Right. We spent a bunch of time saying well, is this strategy? Is this planning? He’s been good at saying, this is all reactive of him. It’s all instinctive and reactive. The fact that he’s brought this rogues’ gallery to Washington with him, stories about Omarosa and the 10 days of Scaramucci, they’re all delicious stories.
Again, you wrote this great story about Jared Kushner and Ivanka being sort of booed in Washington. There is constantly this refrain of going, “Well, we shouldn’t over-cover that stuff. We really need to do talk about the EPA. We need to explain tax policy.” But at some point you can’t force that to readers.
JR: Well, he’s governing in plotlines, right? And narratives.
SE: That’s right.
JR: The danger is we all get swept up in narratives and our readers get swept up in narratives. Peter, to your point, the heavy policy stories that we do, the heartland stories that we do, they are not on our most-viewed list. That means we’re lucky enough that we will keep doing them because we have the resources, but the readers, you can say, “Eat your peas,” all you want, there’s just a reality here that certain stories are just, readers cannot get enough of.
SE: Yeah, and I think that before this is all ... before Trump was the only thing that we talked about, the only thing that we talked about in media was how there was this revolution in media where the editors of the New York Times and the Washington Post weren’t able to shake their fingers at people and say, “This is what you have to read.” There was citizen journalism. There were all these other upstarts — Vox, for example — that had sort of started out of what fan, what people who were like rabid fans for a particular area wanted to read about.

_Given information:_
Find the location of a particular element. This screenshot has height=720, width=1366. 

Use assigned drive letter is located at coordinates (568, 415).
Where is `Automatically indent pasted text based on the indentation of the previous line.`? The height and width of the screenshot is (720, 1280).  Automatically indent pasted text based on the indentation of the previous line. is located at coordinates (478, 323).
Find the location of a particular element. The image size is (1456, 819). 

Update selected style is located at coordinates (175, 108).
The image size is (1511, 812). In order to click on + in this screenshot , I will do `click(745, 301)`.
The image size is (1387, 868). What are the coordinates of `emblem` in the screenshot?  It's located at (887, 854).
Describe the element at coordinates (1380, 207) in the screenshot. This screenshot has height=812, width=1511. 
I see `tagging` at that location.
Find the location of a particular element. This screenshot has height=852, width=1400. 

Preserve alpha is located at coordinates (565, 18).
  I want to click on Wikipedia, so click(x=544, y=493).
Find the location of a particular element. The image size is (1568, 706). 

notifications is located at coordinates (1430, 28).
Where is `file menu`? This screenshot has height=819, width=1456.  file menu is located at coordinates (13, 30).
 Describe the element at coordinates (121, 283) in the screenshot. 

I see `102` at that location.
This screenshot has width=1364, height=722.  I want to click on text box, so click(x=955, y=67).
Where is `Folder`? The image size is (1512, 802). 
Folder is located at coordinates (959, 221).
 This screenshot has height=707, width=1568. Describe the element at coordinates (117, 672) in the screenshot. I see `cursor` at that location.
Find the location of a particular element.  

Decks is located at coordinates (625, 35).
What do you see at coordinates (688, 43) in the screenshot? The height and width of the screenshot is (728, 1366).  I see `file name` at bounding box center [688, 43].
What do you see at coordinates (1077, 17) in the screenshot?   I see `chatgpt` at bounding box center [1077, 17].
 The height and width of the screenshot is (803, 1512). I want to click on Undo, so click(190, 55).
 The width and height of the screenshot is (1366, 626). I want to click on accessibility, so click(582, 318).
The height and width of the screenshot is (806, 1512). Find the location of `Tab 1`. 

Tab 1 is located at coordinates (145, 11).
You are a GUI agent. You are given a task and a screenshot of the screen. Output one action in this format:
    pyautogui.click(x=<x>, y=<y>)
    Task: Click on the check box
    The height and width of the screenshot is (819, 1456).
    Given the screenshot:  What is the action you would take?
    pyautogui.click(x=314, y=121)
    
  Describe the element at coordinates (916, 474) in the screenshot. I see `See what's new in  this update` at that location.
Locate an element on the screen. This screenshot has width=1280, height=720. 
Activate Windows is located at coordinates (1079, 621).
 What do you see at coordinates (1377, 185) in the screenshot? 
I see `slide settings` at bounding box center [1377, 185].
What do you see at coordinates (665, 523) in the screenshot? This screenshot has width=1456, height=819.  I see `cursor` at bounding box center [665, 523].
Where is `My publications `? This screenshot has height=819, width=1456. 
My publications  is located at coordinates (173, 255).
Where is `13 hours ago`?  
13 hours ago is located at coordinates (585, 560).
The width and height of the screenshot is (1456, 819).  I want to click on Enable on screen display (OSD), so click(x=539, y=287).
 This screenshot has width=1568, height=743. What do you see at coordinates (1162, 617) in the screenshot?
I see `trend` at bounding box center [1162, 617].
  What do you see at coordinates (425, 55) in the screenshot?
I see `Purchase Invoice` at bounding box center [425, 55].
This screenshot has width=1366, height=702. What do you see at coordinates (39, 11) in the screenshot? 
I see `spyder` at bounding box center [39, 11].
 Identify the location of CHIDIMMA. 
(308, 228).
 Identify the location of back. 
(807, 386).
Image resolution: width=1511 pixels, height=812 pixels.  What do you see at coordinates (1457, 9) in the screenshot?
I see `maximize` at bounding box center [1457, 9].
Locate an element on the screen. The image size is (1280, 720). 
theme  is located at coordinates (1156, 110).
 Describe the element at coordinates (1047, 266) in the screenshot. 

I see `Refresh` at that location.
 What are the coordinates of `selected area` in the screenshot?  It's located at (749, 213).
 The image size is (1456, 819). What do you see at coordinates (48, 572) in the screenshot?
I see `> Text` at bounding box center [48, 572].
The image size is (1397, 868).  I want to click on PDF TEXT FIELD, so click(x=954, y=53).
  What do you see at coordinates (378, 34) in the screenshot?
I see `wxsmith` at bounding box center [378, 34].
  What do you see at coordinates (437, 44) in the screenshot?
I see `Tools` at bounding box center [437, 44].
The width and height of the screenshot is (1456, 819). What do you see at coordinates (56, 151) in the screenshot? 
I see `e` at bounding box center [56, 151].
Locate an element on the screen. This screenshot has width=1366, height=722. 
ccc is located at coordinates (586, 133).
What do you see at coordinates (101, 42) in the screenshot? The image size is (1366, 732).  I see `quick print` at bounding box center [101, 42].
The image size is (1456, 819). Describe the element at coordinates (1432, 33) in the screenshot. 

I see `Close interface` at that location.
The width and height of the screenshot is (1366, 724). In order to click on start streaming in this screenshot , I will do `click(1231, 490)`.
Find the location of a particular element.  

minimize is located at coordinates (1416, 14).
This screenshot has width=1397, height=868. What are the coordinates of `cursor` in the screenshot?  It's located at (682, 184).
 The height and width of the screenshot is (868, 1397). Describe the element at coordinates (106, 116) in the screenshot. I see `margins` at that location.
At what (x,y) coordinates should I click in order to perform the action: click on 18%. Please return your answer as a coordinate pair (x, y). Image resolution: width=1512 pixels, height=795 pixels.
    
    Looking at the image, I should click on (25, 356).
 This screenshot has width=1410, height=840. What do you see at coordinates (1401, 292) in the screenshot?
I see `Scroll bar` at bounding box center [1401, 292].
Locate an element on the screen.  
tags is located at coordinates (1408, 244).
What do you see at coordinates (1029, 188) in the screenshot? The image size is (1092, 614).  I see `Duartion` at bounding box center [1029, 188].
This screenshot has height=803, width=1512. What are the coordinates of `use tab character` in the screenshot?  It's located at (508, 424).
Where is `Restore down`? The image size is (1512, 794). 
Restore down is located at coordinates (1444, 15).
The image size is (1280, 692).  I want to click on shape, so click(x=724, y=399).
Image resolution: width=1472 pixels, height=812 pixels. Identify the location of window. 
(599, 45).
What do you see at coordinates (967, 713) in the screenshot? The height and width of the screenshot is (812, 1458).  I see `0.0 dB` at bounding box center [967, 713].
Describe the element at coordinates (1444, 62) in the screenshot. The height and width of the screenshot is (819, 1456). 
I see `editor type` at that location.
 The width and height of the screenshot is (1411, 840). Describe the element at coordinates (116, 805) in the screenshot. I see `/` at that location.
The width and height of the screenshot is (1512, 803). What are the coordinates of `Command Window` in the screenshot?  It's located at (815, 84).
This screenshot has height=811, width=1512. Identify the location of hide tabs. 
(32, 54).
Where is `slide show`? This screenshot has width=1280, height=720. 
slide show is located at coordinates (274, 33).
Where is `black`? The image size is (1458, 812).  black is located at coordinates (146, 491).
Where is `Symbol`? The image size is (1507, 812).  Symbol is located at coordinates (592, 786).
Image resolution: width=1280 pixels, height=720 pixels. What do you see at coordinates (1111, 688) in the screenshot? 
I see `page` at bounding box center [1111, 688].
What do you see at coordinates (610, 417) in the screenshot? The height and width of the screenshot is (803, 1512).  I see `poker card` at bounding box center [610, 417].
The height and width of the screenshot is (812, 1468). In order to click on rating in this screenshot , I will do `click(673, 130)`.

_Set of tasks:_
A – Print the interview transcript from "Again, you wrote" up to and including "SE: That’s right.", keeping every word unchanged.
B – Collect each line of the listing that contains the string "will", matching case exactly.
The interview transcript and the listing are unrelated material.

_Answers to the problems:_
A –
Again, you wrote this great story about Jared Kushner and Ivanka being sort of booed in Washington. There is constantly this refrain of going, “Well, we shouldn’t over-cover that stuff. We really need to do talk about the EPA. We need to explain tax policy.” But at some point you can’t force that to readers.
JR: Well, he’s governing in plotlines, right? And narratives.
SE: That’s right.

B –
The image size is (1511, 812). In order to click on + in this screenshot , I will do `click(745, 301)`.
The width and height of the screenshot is (1366, 724). In order to click on start streaming in this screenshot , I will do `click(1231, 490)`.
The height and width of the screenshot is (812, 1468). In order to click on rating in this screenshot , I will do `click(673, 130)`.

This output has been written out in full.